# Tetradecadiaversary



## Northerner (May 26, 2022)

Today is my Tetradecadiaversary!   So, I ask myself, what have I learned in the 14 years since my Type 1 diagnosis?





Basal, bolus, MDI, pancreas, pen and pump,
That lipohypertrophy is a way of saying ‘lump’,
A plethora of ‘-opathies’ affecting eyes and feet,
That there’s no carbs to talk about in any type of meat,
And macula, that’s vernacular for the bit that helps me see
The thirty one gauge needle on the pen in front of me…
And how does all that glucose get in each and every cell,
And answering the question of just how does Lantus smell?
That cake is not forbidden, and some chocolate is OK,
Accepting there’s no cure as yet, and ‘it’ won’t go away,
But what I’ve learned beyond all this, a priceless thing for me,
Is I don’t need to feel alone – I have the D.O.C!


----------



## Gwynn (May 26, 2022)

I like this poem. Thanks. Levity is good. Made me laugh.


----------



## Flower (May 26, 2022)

Fab poem @Northerner 

Wishing you all the very best on your tetradecadiaversary.  Battenburg for tea perchance?


----------



## Northerner (May 26, 2022)

Flower said:


> Fab poem @Northerner
> 
> Wishing you all the very best on your tetradecadiaversary.  Battenburg for tea perchance?
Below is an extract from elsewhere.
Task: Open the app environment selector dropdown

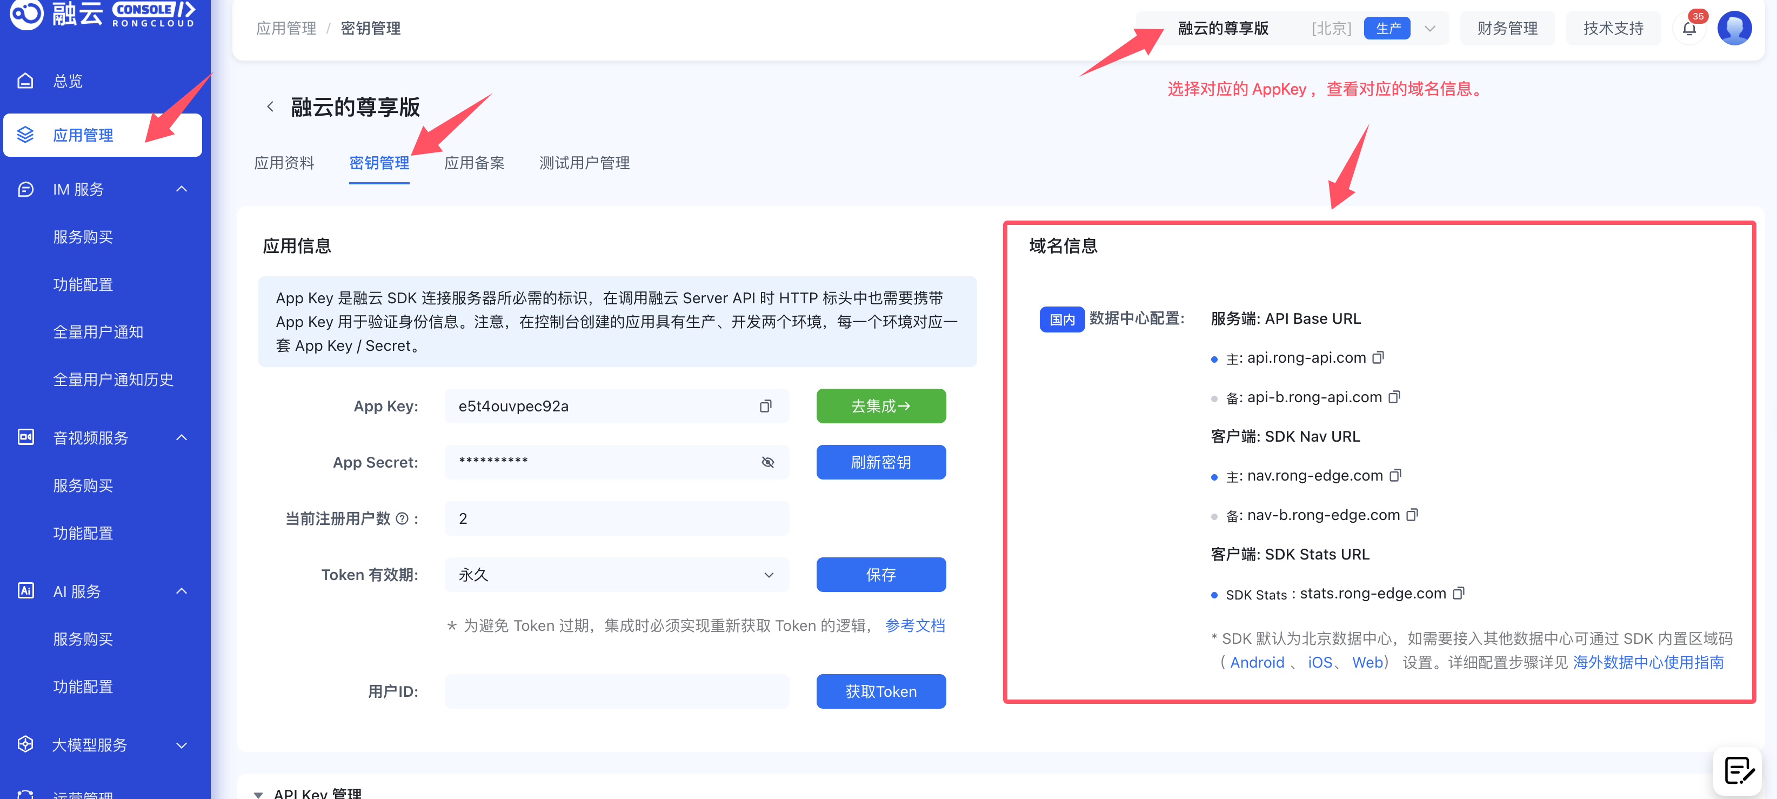Action: (1429, 28)
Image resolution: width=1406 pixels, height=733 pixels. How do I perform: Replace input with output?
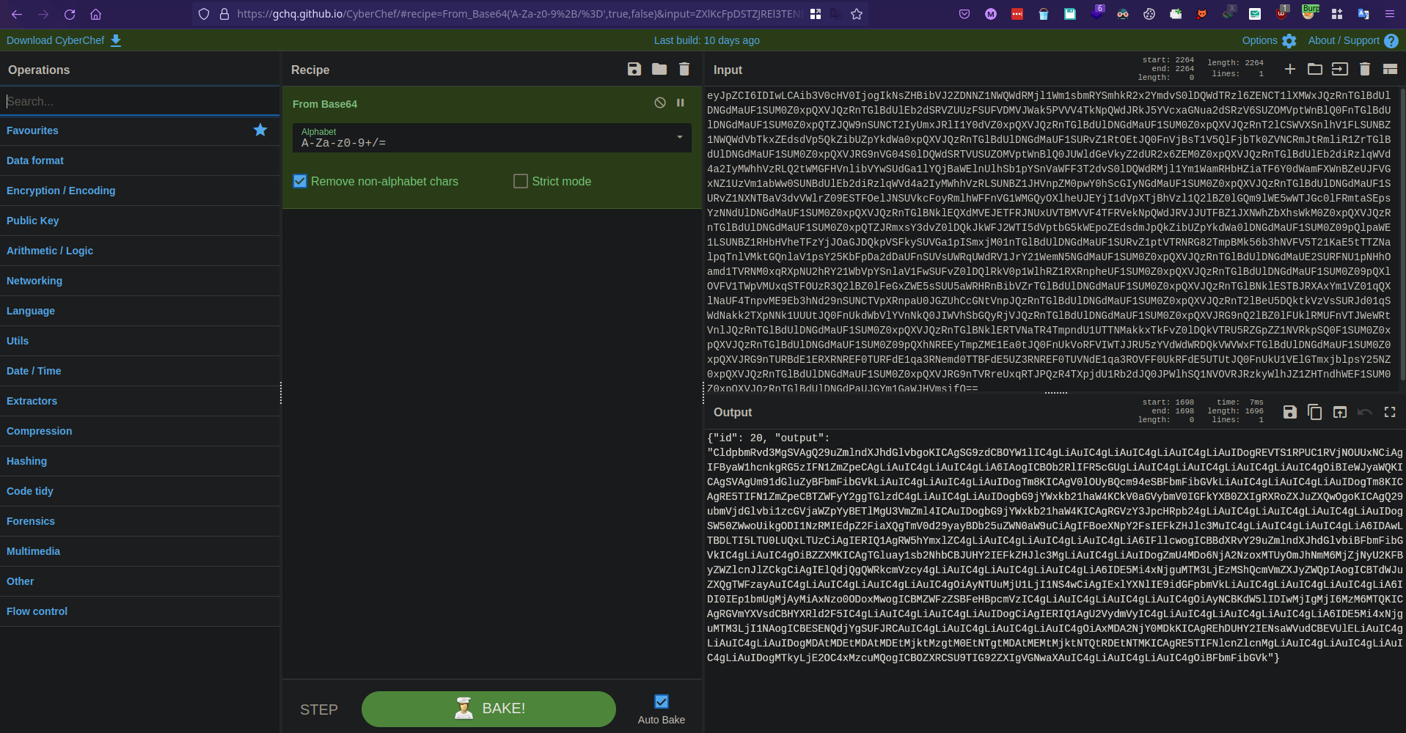[x=1340, y=412]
I've started making my own cakes, so it's home made chocolate chip muffins


----------



## Pumper_Sue (May 26, 2022)

Congratulations on the 14 years 

Serious question though.............. how the heck do you get 14 candles on each of those buns?


----------



## Sally71 (May 26, 2022)

Those cakes look well yummy!
Congratulations on reaching 14 years... if that’s the right word??
It will be 10 years for my daughter in July - don’t know where the time has gone!


----------



## Wirrallass (Jul 13, 2022)

Northerner said:


> I've started making my own cakes, so it's home made chocolate chip muffins
> 
> View attachment 21118


Yum yum! Clever you Northie. Enjoy!


----------



## chaoticcar (Jul 13, 2022)

I will have my Tetra-what you said next year so I will save /steal your clever poem . !!!
Carol


----------